WORK TO BE COMPLETED: Give as output the line that contains "This screenshot has height=812, width=1469.", followed by every remaining line of the entries, unchanged and with nothing added.

SUPPLIED INFORMATION:
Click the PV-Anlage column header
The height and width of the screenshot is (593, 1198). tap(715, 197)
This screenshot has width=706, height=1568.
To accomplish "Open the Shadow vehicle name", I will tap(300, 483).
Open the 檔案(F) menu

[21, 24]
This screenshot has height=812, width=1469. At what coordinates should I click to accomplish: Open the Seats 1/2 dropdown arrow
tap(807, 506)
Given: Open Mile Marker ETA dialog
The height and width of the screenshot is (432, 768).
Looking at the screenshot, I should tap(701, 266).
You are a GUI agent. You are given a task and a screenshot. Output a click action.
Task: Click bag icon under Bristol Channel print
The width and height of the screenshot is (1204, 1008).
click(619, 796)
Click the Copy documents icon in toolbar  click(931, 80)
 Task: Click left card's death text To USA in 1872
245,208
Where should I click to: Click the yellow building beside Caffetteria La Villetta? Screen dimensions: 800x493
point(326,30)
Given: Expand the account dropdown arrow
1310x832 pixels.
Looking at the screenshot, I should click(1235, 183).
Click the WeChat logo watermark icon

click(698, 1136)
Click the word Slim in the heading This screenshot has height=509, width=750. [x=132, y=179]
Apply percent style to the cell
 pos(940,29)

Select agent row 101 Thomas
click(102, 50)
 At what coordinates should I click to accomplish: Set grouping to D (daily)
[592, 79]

SOLUTION TO THE PROBLEM:
This screenshot has height=812, width=1469. At what coordinates should I click to accomplish: Open the Seats 1/2 dropdown arrow
tap(807, 506)
Given: Open Mile Marker ETA dialog
The height and width of the screenshot is (432, 768).
Looking at the screenshot, I should tap(701, 266).
You are a GUI agent. You are given a task and a screenshot. Output a click action.
Task: Click bag icon under Bristol Channel print
The width and height of the screenshot is (1204, 1008).
click(619, 796)
Click the Copy documents icon in toolbar  click(931, 80)
 Task: Click left card's death text To USA in 1872
245,208
Where should I click to: Click the yellow building beside Caffetteria La Villetta? Screen dimensions: 800x493
point(326,30)
Given: Expand the account dropdown arrow
1310x832 pixels.
Looking at the screenshot, I should click(1235, 183).
Click the WeChat logo watermark icon

click(698, 1136)
Click the word Slim in the heading This screenshot has height=509, width=750. [x=132, y=179]
Apply percent style to the cell
 pos(940,29)

Select agent row 101 Thomas
click(102, 50)
 At what coordinates should I click to accomplish: Set grouping to D (daily)
[592, 79]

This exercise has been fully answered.